Work instructions
Each line that holds the string "computer" counts once. Say how many such lines the entries have, giving the number only.

** Opening Task data block **

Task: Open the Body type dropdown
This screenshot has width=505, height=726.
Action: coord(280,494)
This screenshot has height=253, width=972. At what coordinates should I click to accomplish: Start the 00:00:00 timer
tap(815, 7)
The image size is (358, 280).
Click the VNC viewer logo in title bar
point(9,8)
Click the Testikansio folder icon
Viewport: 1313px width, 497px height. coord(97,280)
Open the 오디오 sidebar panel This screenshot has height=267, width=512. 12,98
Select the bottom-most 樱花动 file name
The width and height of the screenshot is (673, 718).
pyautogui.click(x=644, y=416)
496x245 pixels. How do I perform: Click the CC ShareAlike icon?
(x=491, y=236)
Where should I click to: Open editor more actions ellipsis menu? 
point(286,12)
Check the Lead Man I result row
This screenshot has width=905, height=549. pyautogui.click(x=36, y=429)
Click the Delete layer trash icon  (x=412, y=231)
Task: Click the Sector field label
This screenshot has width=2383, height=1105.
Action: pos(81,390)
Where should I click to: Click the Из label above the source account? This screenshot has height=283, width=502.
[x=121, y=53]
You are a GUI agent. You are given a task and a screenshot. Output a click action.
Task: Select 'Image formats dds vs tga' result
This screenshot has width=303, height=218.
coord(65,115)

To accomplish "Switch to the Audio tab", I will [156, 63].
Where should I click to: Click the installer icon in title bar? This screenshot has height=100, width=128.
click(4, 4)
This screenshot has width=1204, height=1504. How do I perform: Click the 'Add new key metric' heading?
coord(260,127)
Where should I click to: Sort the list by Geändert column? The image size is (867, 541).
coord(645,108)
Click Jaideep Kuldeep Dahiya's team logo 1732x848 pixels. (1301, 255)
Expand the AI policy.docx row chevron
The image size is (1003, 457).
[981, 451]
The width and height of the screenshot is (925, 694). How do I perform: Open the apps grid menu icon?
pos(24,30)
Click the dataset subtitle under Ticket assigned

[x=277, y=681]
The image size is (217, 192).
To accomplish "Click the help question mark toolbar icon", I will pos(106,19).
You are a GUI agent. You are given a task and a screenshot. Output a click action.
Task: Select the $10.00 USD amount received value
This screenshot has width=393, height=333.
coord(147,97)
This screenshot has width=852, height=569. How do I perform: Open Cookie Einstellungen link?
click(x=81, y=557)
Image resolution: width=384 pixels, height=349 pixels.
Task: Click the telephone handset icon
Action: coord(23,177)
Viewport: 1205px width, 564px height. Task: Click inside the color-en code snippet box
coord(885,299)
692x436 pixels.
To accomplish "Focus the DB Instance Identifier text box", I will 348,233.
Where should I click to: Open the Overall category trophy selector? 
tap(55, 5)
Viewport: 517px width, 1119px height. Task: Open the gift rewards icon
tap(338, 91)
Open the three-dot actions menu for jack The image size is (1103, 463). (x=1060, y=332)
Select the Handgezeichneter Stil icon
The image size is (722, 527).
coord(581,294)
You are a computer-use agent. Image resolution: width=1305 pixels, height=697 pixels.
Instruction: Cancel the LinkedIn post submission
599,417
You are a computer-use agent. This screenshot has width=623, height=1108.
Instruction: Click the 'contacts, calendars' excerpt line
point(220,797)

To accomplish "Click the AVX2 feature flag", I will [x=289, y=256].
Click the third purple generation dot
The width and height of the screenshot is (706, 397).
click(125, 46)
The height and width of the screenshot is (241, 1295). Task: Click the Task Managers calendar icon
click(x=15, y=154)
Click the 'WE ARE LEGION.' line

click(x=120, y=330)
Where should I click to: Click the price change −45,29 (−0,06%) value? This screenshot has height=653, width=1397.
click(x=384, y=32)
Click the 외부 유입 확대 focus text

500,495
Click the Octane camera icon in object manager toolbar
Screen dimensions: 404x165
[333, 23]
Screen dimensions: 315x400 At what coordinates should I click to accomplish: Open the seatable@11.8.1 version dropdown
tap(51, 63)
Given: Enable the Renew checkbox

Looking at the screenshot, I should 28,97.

** Closing Task data block **

Result of this task
2